Возле развалин прокатного пункта он поставил чемоданы, принял боксерскую стойку, предварительно ухватив с земли круглый камешек. Шура подходил, вихляясь. "Генерал" включил фонарик. Васька размахнулся, но Шура с неожиданной для его комплекции ловкостью, просто удивительной, сделал выпад вперед и перехватил руку. Камень выпал из ладони. Не выпуская руки, Шура загудел Ваське в лицо:

- Тиха, малыш. У тебя еще будет время отличиться. Давай поговорим. Два вопроса: где твой друг? Ходили ли вы в милицию? Если мы удачно поговорим, обещаю только скромные профилактические меры. А если неудачно, предупреждаю: вы ни от чего буквально не застрахованы, малыш…

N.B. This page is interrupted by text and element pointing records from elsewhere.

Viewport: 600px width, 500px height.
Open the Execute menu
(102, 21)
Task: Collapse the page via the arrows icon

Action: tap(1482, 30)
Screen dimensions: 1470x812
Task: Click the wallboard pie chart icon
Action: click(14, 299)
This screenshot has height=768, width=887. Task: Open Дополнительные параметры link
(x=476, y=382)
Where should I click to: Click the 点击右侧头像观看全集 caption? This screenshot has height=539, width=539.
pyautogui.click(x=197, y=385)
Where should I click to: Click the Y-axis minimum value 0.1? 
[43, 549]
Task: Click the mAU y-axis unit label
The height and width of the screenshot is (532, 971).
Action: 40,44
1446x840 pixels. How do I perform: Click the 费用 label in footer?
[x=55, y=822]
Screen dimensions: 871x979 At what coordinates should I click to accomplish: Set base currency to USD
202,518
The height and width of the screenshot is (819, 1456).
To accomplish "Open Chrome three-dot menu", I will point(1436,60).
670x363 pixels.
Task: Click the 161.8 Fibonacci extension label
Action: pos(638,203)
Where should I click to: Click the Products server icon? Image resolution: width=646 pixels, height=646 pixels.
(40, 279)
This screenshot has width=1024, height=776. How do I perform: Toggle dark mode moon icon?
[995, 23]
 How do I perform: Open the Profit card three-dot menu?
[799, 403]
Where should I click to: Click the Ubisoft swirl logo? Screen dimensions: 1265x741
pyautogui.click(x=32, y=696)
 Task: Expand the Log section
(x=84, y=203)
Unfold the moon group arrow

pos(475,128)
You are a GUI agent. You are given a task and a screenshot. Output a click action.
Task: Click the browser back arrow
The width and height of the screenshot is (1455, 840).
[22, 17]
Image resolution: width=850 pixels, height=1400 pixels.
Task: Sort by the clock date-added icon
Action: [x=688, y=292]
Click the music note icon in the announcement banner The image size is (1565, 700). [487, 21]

Он поднес к Васькиным глазам растопыренную пятерню и вдруг разом сдернул ее в кулак. Тарабукин зажмурился и сказал плаксиво:

- Идите вы, гады, преступники, мракобесы…

- Раунд! - крикнул из темноты "генерал Нельсон".

- Ага! - откликнулся Шура, и первый страшный удар обрушился на Ваську…

51

Фонарик друзья решили присвоить: как-никак это был законный трофей. Завтракали двумя саечками. Васька при еде оттягивал вверх вздувшуюся мешочком губу и осторожно просовывал под нее сайку. Ему было хорошо. Он чувствовал себя героем. Вот только вид у него был, как у ужасного Бармалея, каким его рисуют дети…

А Славка мучился. Это он чувствовал себя еще вчера-позавчера героем, сразу раскусившим дьявольские происки, а Васька пребывал заблудшим, которого еще надо учить да учить уму-разуму, и он учил его, рассматривая с высоты собственного превосходства. И вот теперь Ваську избили до полусмерти, а он целехонек и здоровехонек, как ни в чем не бывало… Поэтому он относился сегодня к другу мягко и внимательно, как никогда. Даже не пошел к Мариамке, чтобы побыть напоследок вдвоем и вместе идти на вокзал, а согласился на Васькину просьбу разыскать санаторий "Черноморец" и передать Музе записку с Васькиным адресом. Васька боялся один идти по городу со своей избитой физиономией - вдруг его примут за бродягу и задержат? Пока станешь что-то доказывать без документов - и поезд уйдет. А передать Музе записку хотелось. Была какая-то жалость и приязнь к ней, нескладной и длинноносенькой. А Томка Рогова… что ж, Томка Рогова! И эта тоже девчонка ничего.

Они с трудом нашли этот далекий санаторий, искали его целых полтора часа. Васька стал на чемодане писать записку.

- Да брось ты эту бюрократию! - сказал ему Славка. - Лучше пойди да вызови ее.

- Да что ты! - испугался Васька. - Разве можно? С такой-то рожей! Что она обо мне подумает!